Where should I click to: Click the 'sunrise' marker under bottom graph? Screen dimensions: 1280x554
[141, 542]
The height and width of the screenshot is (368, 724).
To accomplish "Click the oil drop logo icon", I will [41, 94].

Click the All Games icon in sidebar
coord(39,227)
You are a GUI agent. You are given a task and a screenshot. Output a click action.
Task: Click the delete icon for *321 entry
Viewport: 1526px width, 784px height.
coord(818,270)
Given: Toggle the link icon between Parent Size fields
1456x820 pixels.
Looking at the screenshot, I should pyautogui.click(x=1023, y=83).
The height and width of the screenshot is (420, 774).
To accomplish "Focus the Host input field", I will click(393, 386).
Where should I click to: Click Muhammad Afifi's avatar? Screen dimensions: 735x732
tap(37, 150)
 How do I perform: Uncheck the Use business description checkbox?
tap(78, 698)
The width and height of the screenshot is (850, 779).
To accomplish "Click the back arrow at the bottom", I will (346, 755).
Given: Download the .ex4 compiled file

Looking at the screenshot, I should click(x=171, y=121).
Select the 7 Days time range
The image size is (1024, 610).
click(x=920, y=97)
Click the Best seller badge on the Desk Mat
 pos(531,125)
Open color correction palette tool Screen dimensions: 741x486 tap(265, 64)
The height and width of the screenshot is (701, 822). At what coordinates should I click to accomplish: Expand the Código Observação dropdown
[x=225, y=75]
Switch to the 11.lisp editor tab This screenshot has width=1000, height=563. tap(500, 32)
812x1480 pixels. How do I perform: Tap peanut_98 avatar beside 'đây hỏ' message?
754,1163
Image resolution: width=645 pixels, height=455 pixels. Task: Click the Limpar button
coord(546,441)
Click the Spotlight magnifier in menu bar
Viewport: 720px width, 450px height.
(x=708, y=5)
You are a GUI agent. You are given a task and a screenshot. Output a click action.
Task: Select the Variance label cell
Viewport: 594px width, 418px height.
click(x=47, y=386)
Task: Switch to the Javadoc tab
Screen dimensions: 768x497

REQUIRED WORK -> Would you print exactly and only the lines of the material above that run from the line with "1456x820 pixels." through the line with "Open color correction", both included?

TASK ANSWER ->
1456x820 pixels.
Looking at the screenshot, I should pyautogui.click(x=1023, y=83).
The height and width of the screenshot is (420, 774).
To accomplish "Focus the Host input field", I will click(393, 386).
Where should I click to: Click Muhammad Afifi's avatar? Screen dimensions: 735x732
tap(37, 150)
 How do I perform: Uncheck the Use business description checkbox?
tap(78, 698)
The width and height of the screenshot is (850, 779).
To accomplish "Click the back arrow at the bottom", I will (346, 755).
Given: Download the .ex4 compiled file

Looking at the screenshot, I should click(x=171, y=121).
Select the 7 Days time range
The image size is (1024, 610).
click(x=920, y=97)
Click the Best seller badge on the Desk Mat
 pos(531,125)
Open color correction palette tool Screen dimensions: 741x486 tap(265, 64)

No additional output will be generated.